On all of the major issues in the negotiations, the negotiating objectives are obsolete or woefully inadequate. They are basically a wish list. And even worse, at the end of the negotiation, TPA allows the President to certify whether his own negotiators achieved the wish list.

And the provisions relating to congressional withdrawal of TPA are meaningless. They will never be used, because they are unusable.

The Hatch-Wyden-Ryan TPA gives up congressional leverage at the exact wrong time. Instead of pressing USTR to get a better agreement, or signaling to our negotiating partners that Congress will only accept an agreement that ensures reciprocity and helps to spread the benefits of trade, the Hatch-Wyden-Ryan TPA puts Congress in the back seat and greases the skids for an up-or-down vote after the fact. Real congressional power is not at the end of the process, it is right now, when the critical outstanding issues are being negotiated.

Currency

We must meaningfully address currency manipulation — the protracted, large-scale, official, one-way intervention in the currency markets to weaken a currency for the purpose of boosting exports and limiting imports. Currency manipulation has cost the United States millions of jobs over the past decade and a half. Many people had trouble finding new jobs, or had to accept new jobs at lower wages.

China manipulated its currency most dramatically in this time period — accumulating the largest stock of foreign exchange reserves the world has ever known. In earlier episodes, Japan, South Korea and others manipulated their currencies on a protracted, grand scale.

Japan’s currency manipulation and other trade-distorting practices kept its auto and other markets closed, while Japan had access to a very open U.S. market. This one-way trade decimated the U.S. tool-and-die industry and seriously injured other segments of the automotive industry, including U.S. automakers themselves.

The International Monetary Fund has up-to-date guidelines that define currency manipulation and are intended to prevent it. There is nothing wrong with the spirit or even the letter of those guidelines. Unfortunately, the IMF cannot enforce those guidelines because currency manipulators are able to essentially stall action in that forum.

Arguments that prohibiting currency manipulation in TPP is impossible, for political or technical reasons, remind us of previous claims about trade agreements not being able to help defend forests or discourage child labor. 
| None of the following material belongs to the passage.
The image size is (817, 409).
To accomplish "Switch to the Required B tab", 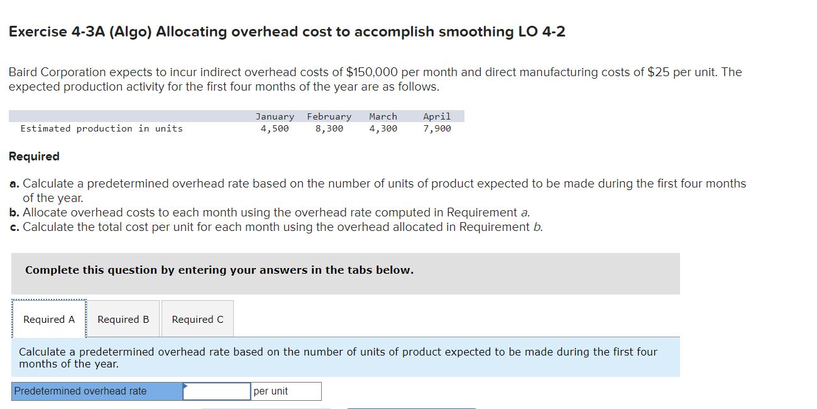I will [123, 319].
For example, some prominent people have asserted that U.S. monetary policy would be put at risk if currency disciplines are included in TPP. I responded to that argument in a highly detailed blog post <http://democrats.waysandmeans.house.gov/blog/tpp-focus-need-address-currency-manipulation-tpp-and-why-us-monetary-policy-not-risk> months ago. I have seen no serious rebuttal of the points I made in that post – or to similar and related points made by Simon Johnson, Fred Bergsten, and many other notable economists, ranging from Art Laffer to Paul Krugman. Nevertheless, those who oppose currency disciplines continue to raise this false argument.
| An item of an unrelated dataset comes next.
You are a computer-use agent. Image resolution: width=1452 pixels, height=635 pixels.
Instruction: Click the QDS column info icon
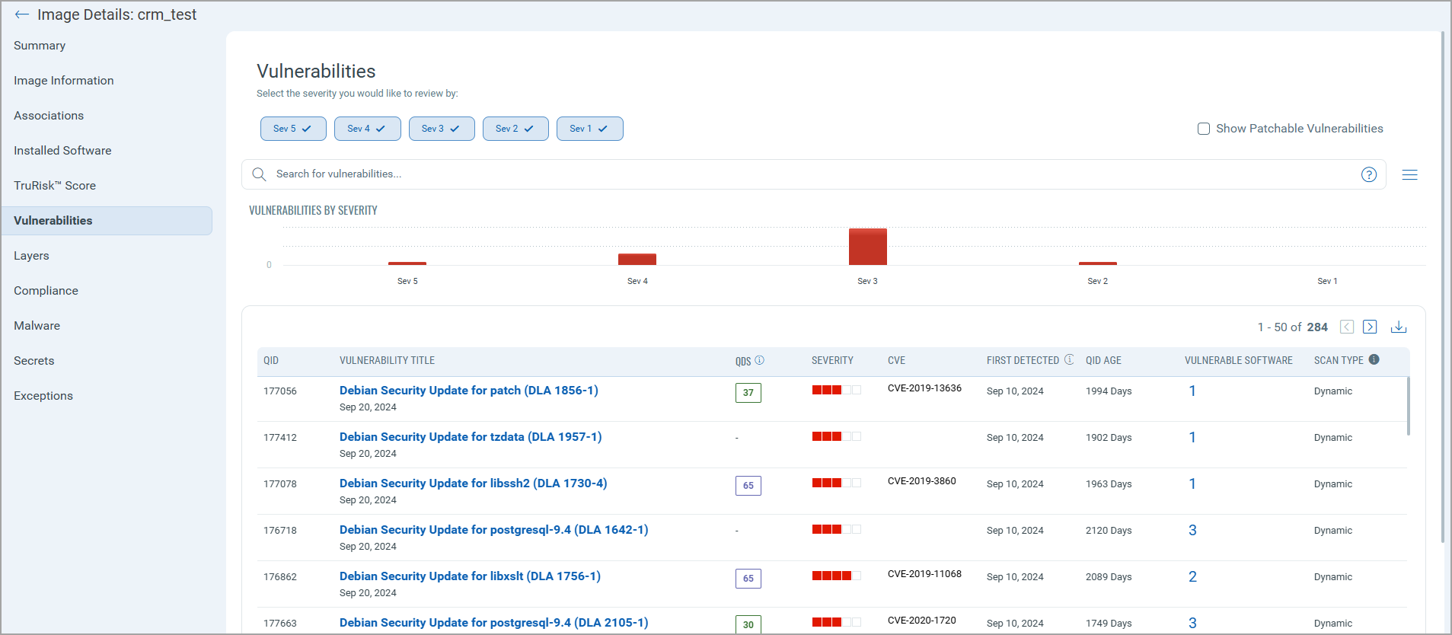tap(759, 360)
TPP should address instances in which countries buy large amounts of foreign assets over long periods of time to prevent an appreciation of their exchange rate despite running a large current account surplus. The Federal Reserve does not engage in such practices. That is why the U.S. already agreed to and even insisted upon what is in the current IMF guidelines.

And now there is the claim that including currency disciplines in TPP would be a “poison pill” and that our trading partners would walk away from the table. There is no way to accurately judge this issue until it is properly brought to the negotiating table. To the contrary, the fact that the Administration says this only creates the risk of a self-fulfilling prophecy. It is irresponsible to make this claim. Indeed, our trading partners in TPP would greatly benefit from these disciplines. Many of them are the victims of manipulation every bit as much as we are.
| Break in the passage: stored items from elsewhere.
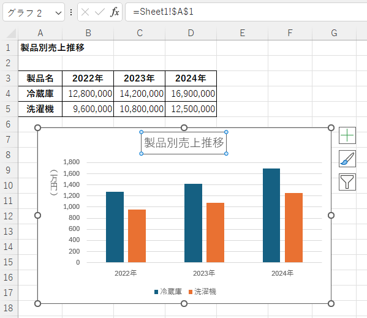Click the orange 洗濯機 legend swatch

click(x=191, y=292)
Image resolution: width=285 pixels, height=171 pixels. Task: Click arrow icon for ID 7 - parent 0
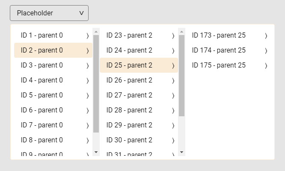click(87, 126)
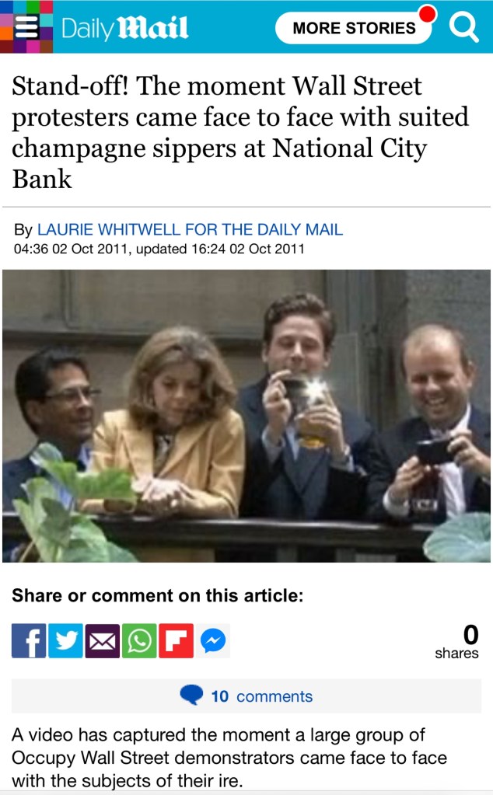Tap the blue speech bubble comments icon
The image size is (493, 795).
[191, 695]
A progressive trade agreement for workers and the middle class must address currency manipulation, which has caused millions of job losses and contributed to wage stagnation over the past decade. President Obama is right that we should write the rules and not accept the status quo. But if we fail to address currency manipulation in TPP, we are essentially letting China write the rules and are accepting an unacceptable status quo.

Access to Medicines

It is vital that our trade agreements balance strong intellectual property rights and access to affordable, life-saving medicines.

Absent a change in course, the final text is likely to provide less access to affordable medicines than provided under the May 10th Agreement. My staff has just reviewed a new version of the text that raises some serious new questions. But even the last version of the text raised serious concerns.

For example, developing countries would likely be required to ‘graduate’ to more restrictive intellectual property rights standards before they become developed – a clear inconsistency with the May 10th Agreement. There are also a number of concerns that the TPP agreement will restrict access to medicines in the United States and other developed countries (e.g., by encouraging second patents on similar products, by having long periods of data exclusivity for biologic medicines, by allowing drug companies to challenge government pricing and reimbursement decisions).

Oxfam, a coalition of 17 international development organizations, recently said, “TPP would do more to undermine access to affordable medicines than any previous U.S. trade agreement, and the intellectual property provisions in TPP reverse the positive step taken under the May 10th Agreement in 2007…and thus are a step backward for public health.” And amfAR, the Foundation for Aids Research said, “Our gains in reducing global HIV infections would never have been realized if the proposed provisions under the TPP were the intellectual property standard in 2001.”

Automotive Market Access

For most of the past 15 years, our trade deficit with Japan has been second only to our deficit with China, and over two-thirds of the current deficit is in automotive products. Japan has long had the most closed automotive market of any industrialized country, despite repeated efforts by U.S. negotiators over decades to open it. At a minimum, the United States should not open its market further to Japanese imports, through the phase-out of tariffs, until we have time to see whether Japan has truly opened its market.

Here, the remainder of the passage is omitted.